The authors concluded that the above-noted appraisals (describing the nature of an individual’s satisfied or unsatisfied state of social reward motivation) for agency (and control over outcomes) and certainty (environmental predictability and stability) hold important implications for a person’s well-being.  Furthermore they note that emotions,which emerge from these appraised social motivations, serve to support (later) coping adaptation, as anger seems to prepare one for developing an action plan for removing obstacles for achieving (expected social goals for) well-being (p. 295-6).  Fear prepares one for escaping from a threatening source or situation, which could be harmful to one’s sense of well-being (p. 297).  Sadness serves to motivate one to seek support from others; this promotes reintegration into a social network (p. 298), facilitating a return to well-being from perceived helplessness.

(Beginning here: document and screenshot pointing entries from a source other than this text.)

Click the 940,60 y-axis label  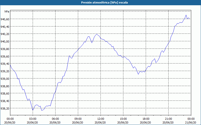coord(5,19)
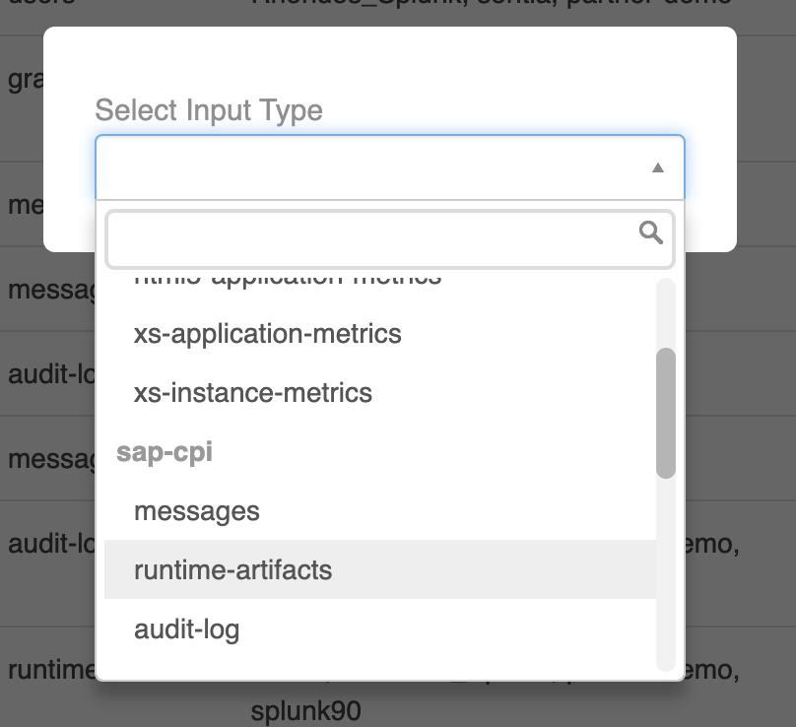Image resolution: width=796 pixels, height=727 pixels.
Task: Choose audit-log in the dropdown list
Action: tap(186, 629)
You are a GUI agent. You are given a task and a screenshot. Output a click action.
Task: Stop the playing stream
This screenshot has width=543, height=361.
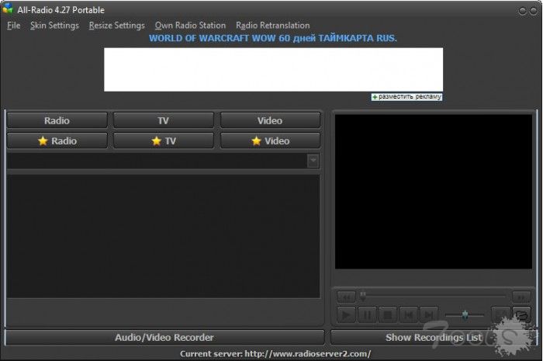pyautogui.click(x=388, y=314)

Likewise, Stein & Liwag (1997) noted that emotions of happiness and anger were associated with goal persistence (for potential sense of well-being), as goals for working toward and attaining reward (i.e. motivational social reward for well-being) were supported by (approach) behaviors and movements toward a rewarding source (for sense of well-being).  Accordingly, being denied social reward delivery (in a social situation like acceptance, love, respect, etc. from another) could produce emotions of anger, rage, etc., (later secondary appraisals,) and behaviors for overcoming obstacles in reward delivery and goal outcome failures (Stein, Trabasso, & Liwag, 1993). In response to failure for or loss of reward delivery (and motivational social reward for well-being), sadness is associated with secondary (appraisals for and) behaviors for abandoning and ceasing plans and behaviors that had initially associated with goal acquisition (Stein & Trabasso, 1992; Stein & Liwag, 1997).  This view is in contrast with Ellworth & Smith (1988), who cite that sadness supports social networking with others.  Likely both perspectives underlie the expression of sadness in different situations with different people.  Emotions in these instances act to reset goals, facilitate behavioral flexibility and enhance an organism’s adaptation.